What is needed here is an exact repetition of the records below, beginning at the line that has "The image size is (718, 611)." and stopping after the line that has "Task: Click the star rating under Neon Pink".

Collected data entries
++++++

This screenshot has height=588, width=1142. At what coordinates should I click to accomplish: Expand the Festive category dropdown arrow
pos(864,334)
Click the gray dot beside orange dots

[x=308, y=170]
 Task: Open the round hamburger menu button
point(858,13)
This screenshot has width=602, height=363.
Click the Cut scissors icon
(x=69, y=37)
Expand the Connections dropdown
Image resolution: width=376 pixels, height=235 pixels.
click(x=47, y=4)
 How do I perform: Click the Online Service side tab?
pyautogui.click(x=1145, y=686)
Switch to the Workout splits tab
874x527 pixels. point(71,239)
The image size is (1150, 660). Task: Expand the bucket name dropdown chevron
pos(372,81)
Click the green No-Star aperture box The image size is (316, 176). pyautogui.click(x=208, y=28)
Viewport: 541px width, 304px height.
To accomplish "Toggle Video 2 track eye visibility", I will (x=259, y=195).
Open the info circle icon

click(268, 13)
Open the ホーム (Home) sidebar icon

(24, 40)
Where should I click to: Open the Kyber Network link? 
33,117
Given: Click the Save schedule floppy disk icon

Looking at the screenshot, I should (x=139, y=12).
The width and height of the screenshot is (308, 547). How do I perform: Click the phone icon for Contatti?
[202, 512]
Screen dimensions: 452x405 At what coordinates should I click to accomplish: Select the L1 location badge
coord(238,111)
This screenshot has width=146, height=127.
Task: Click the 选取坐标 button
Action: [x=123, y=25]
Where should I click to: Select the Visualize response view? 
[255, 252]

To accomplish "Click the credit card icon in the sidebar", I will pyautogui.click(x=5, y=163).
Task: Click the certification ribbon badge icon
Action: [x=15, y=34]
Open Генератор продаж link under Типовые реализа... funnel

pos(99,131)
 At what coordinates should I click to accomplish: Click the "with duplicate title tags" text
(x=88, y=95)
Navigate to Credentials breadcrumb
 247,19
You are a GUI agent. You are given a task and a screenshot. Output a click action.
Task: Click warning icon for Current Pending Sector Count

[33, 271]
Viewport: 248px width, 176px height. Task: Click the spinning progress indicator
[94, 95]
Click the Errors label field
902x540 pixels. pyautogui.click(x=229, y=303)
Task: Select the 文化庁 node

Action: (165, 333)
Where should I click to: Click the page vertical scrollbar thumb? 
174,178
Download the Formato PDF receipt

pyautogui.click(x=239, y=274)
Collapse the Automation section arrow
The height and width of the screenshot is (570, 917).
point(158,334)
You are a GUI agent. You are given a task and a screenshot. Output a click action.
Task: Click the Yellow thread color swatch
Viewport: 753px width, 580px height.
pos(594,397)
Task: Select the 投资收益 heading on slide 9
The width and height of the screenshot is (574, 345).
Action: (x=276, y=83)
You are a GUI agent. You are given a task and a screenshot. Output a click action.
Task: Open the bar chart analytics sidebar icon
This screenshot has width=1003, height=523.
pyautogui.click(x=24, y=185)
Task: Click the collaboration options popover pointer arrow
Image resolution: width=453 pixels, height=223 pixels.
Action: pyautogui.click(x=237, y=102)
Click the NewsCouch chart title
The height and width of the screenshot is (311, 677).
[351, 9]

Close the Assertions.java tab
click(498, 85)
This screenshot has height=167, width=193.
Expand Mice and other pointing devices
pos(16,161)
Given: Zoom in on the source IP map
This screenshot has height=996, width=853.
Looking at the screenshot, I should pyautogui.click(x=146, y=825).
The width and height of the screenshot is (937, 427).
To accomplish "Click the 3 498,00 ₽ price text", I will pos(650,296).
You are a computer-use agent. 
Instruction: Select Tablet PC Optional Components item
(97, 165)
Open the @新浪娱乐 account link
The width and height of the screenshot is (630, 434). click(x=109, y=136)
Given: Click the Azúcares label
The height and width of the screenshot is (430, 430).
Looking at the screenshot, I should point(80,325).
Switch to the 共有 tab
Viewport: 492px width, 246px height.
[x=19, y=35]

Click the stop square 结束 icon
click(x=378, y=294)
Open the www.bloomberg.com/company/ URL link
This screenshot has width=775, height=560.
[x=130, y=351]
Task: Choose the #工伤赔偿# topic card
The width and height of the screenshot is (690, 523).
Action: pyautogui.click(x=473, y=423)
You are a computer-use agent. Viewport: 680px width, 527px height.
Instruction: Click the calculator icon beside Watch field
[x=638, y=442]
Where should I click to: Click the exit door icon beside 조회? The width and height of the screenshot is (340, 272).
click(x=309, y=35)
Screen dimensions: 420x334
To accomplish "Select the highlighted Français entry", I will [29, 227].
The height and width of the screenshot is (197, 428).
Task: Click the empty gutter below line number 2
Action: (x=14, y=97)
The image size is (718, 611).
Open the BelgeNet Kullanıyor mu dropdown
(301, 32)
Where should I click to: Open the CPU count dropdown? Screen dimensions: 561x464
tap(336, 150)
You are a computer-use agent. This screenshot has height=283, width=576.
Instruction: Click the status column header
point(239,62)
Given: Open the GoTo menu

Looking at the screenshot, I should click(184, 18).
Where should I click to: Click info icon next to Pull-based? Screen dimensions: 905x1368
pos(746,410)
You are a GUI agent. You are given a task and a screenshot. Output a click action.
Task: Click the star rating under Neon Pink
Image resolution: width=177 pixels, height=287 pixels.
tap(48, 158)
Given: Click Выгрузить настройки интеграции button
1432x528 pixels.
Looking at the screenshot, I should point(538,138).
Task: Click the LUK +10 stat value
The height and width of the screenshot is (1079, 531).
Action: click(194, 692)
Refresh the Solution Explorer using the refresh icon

++++++

RESPONSE FOR THIS EXERCISE.
The image size is (718, 611).
Open the BelgeNet Kullanıyor mu dropdown
(301, 32)
Where should I click to: Open the CPU count dropdown? Screen dimensions: 561x464
tap(336, 150)
You are a computer-use agent. This screenshot has height=283, width=576.
Instruction: Click the status column header
point(239,62)
Given: Open the GoTo menu

Looking at the screenshot, I should click(184, 18).
Where should I click to: Click info icon next to Pull-based? Screen dimensions: 905x1368
pos(746,410)
You are a GUI agent. You are given a task and a screenshot. Output a click action.
Task: Click the star rating under Neon Pink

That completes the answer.